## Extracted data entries
····················

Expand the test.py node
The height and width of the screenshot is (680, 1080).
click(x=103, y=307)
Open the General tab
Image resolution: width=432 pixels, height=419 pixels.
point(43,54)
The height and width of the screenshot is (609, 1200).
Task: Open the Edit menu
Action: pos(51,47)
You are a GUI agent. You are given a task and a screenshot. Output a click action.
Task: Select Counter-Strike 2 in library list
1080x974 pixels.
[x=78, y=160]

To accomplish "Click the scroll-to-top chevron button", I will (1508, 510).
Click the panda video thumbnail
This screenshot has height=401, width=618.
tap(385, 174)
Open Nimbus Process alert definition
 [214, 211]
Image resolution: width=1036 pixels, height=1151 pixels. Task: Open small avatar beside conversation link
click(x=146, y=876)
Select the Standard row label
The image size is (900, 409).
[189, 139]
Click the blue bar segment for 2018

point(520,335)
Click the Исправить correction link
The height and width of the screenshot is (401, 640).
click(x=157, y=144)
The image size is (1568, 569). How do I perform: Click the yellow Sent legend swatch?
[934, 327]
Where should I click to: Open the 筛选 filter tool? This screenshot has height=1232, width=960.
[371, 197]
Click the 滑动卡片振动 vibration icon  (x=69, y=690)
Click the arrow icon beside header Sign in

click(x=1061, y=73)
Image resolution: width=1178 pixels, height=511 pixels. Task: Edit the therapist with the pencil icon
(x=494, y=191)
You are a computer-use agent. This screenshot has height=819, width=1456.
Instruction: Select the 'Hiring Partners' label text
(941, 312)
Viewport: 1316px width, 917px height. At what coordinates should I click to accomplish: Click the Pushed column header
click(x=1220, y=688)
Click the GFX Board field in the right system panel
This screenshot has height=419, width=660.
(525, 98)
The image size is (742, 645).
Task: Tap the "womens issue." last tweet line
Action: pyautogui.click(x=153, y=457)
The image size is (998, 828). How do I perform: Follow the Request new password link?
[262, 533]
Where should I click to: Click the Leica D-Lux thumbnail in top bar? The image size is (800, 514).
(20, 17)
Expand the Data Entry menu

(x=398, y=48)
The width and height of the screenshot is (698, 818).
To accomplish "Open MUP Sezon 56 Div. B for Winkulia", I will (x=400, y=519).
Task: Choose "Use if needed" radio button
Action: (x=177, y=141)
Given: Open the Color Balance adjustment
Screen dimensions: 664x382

····················

## What the task requires
Please find the lines in the data that contain the word "agent" and copy them.

## Task answer
You are a GUI agent. You are given a task and a screenshot. Output a click action.
You are a computer-use agent. This screenshot has height=819, width=1456.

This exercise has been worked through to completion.